● Action item: Every line in the records below that holds "width" must be identified and copied.

● Data for this exercise:
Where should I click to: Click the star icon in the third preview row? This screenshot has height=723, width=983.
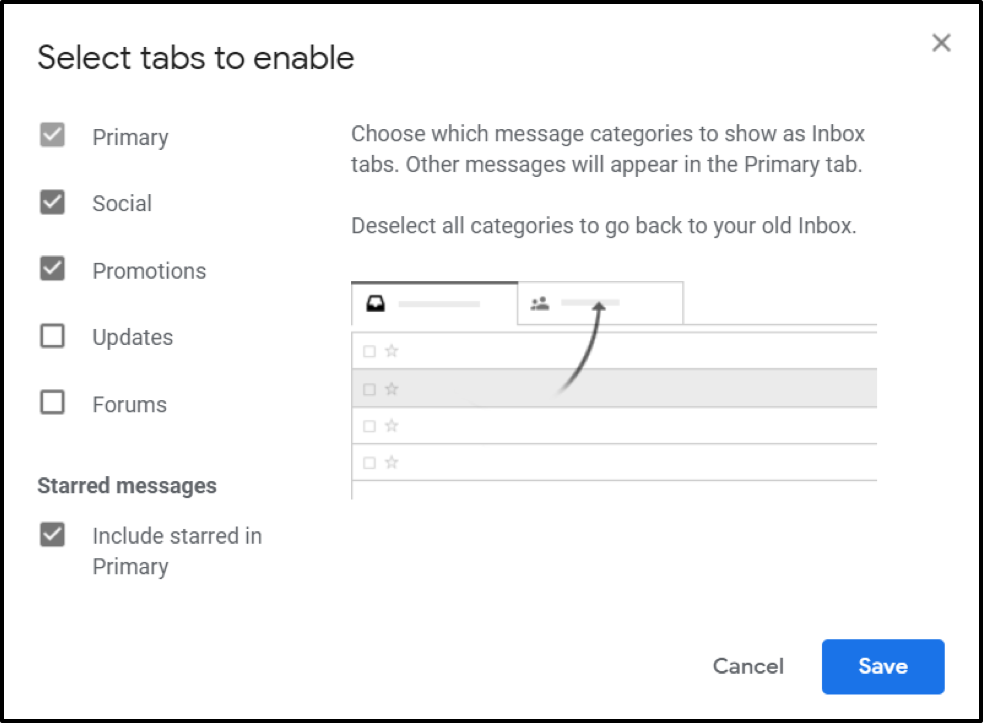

==

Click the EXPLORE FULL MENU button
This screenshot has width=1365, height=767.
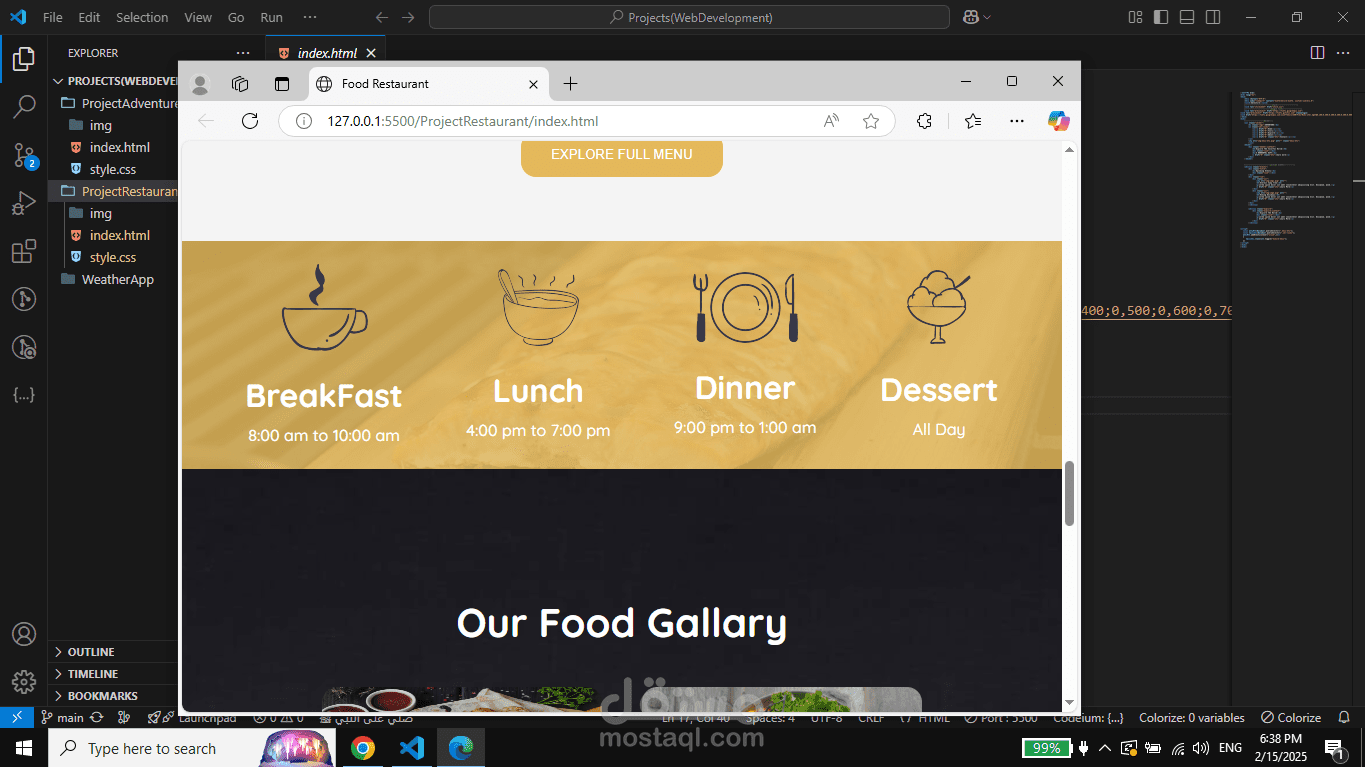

--

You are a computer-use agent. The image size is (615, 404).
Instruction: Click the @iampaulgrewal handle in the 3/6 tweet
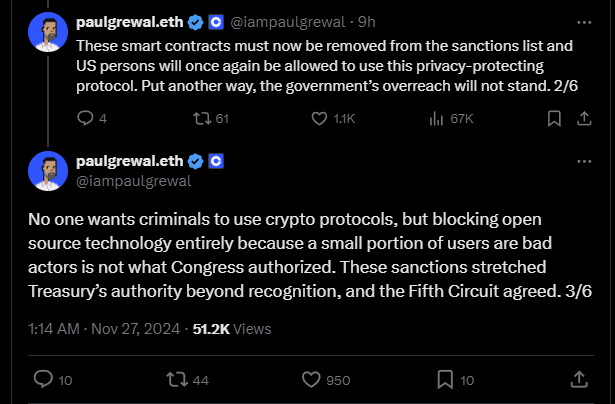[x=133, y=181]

● Answer to this problem:
Where should I click to: Click the star icon in the third preview row? This screenshot has height=723, width=983.
This screenshot has width=1365, height=767.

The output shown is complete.